The interpretable machine learning model for depression associated with heavy metals via EMR mining method.
Journal:
Scientific reports
PMID:
40155474
Abstract
Limited research exists on the association between depression and heavy metal exposure. This study aims to develop an interpretable and efficient machine learning (ML) model with robust performance to identify depression linked to heavy metal exposure. Data were derived from the US National Health and Nutrition Examination Survey (NHANES) spanning from 2013 to March 2020. We constructed 5 ML models to detect depression based on heavy metal exposure and assessed their performance using 10 discrimination metrics. The optimal model was selected after parameter tuning with a Genetic Algorithm (GA). To enhance the interpretability of the model's predictions, we applied SHapley Additive exPlanation (SHAP) and Local Interpretable Model-Agnostic Explanations (LIME) algorithms. The study included 19,368 participants. The highest-performing model, an eXtreme Gradient Boosting (XGB) algorithm optimized with GA, identified depression using 16 heavy metal indicators (AUC: 0.686; 95% CI: 0.68-0.69; accuracy: 97.1%).

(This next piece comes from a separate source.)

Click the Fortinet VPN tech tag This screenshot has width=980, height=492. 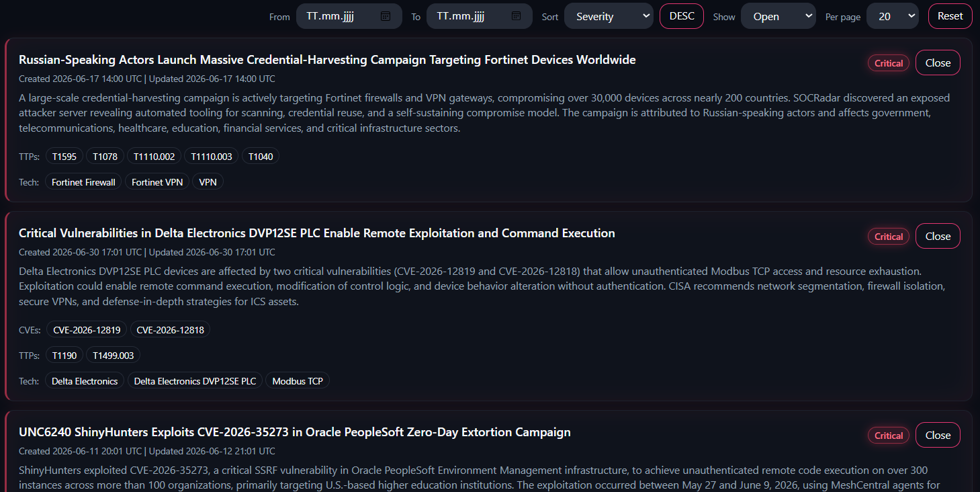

SHAP analysis revealed that elevated blood cadmium levels had a positive influence on the model's prediction of depression, while urine concentrations of barium, thallium, tin, manganese, antimony, lead, and tungsten, along with blood levels of lead, cadmium, mercury, selenium, and manganese, showed a negative influence. In conclusion, the study successfully utilized an efficient and robust GA-XGB model to identify depression linked to heavy metal exposure, supported by SHAP and LIME explanations. Blood cadmium was positively correlated with depression, whereas barium, thallium, tin, manganese, antimony, lead, and tungsten in urine, along with lead, cadmium, mercury, selenium, and manganese in blood, were negatively correlated with depression.